• What the exercise asks
Gather each line of the material below that contains the string "pixels", and copy those lines unchanged.
========
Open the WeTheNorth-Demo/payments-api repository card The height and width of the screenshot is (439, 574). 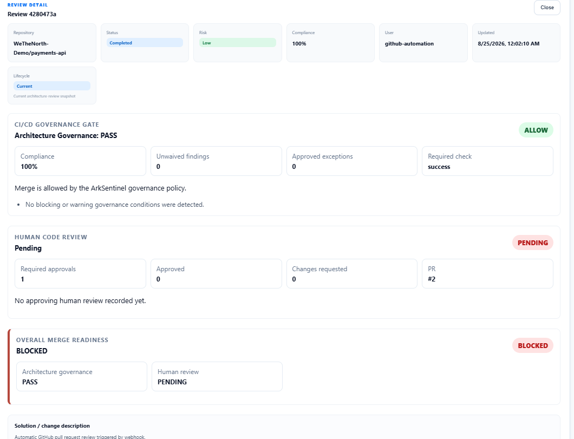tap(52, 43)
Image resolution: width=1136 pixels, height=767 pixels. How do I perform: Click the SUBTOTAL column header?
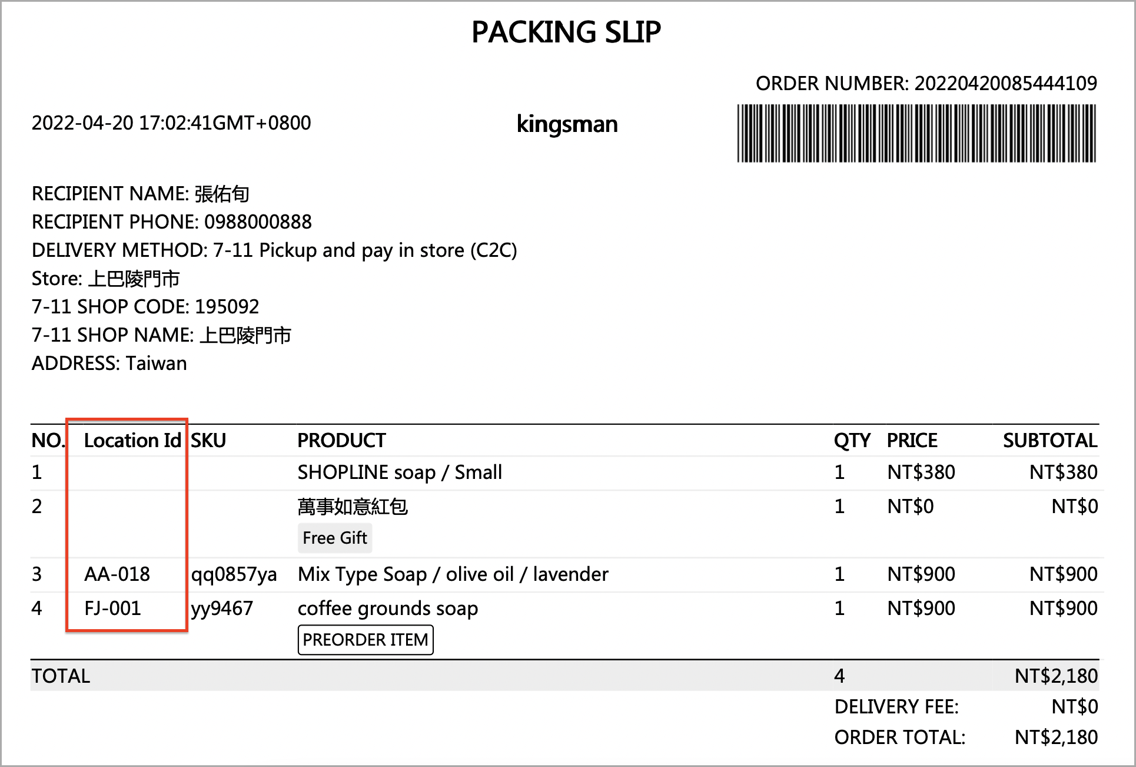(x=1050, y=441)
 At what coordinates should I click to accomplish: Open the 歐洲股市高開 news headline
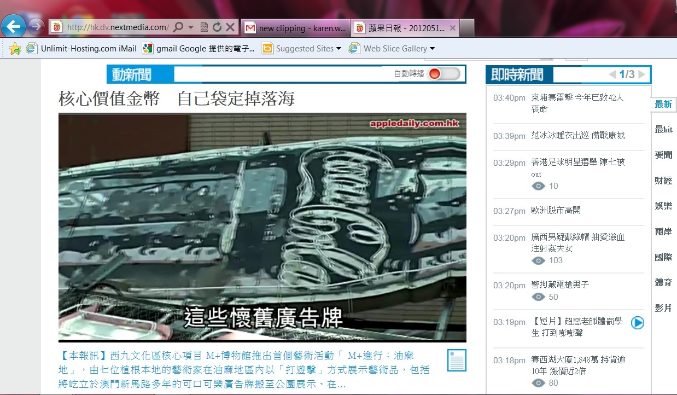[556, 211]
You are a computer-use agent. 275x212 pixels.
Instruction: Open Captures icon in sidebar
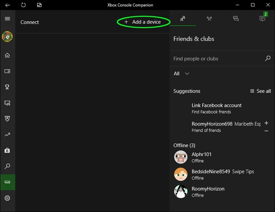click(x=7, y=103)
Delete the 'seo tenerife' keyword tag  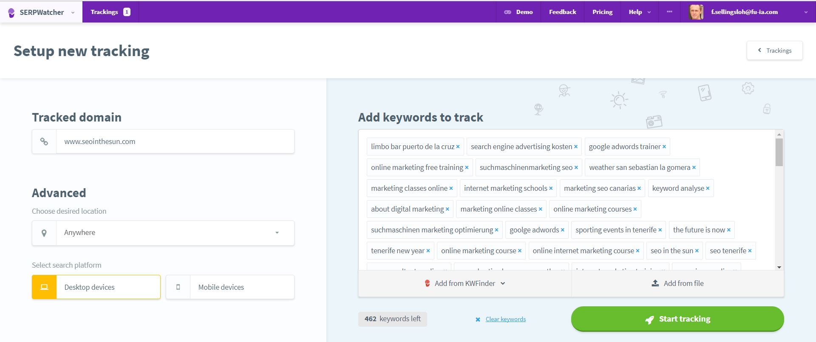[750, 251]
========
• In response
Image resolution: width=1136 pixels, height=767 pixels. How do I perform: Click the SUBTOTAL column header?
You are a computer-use agent. 275x212 pixels.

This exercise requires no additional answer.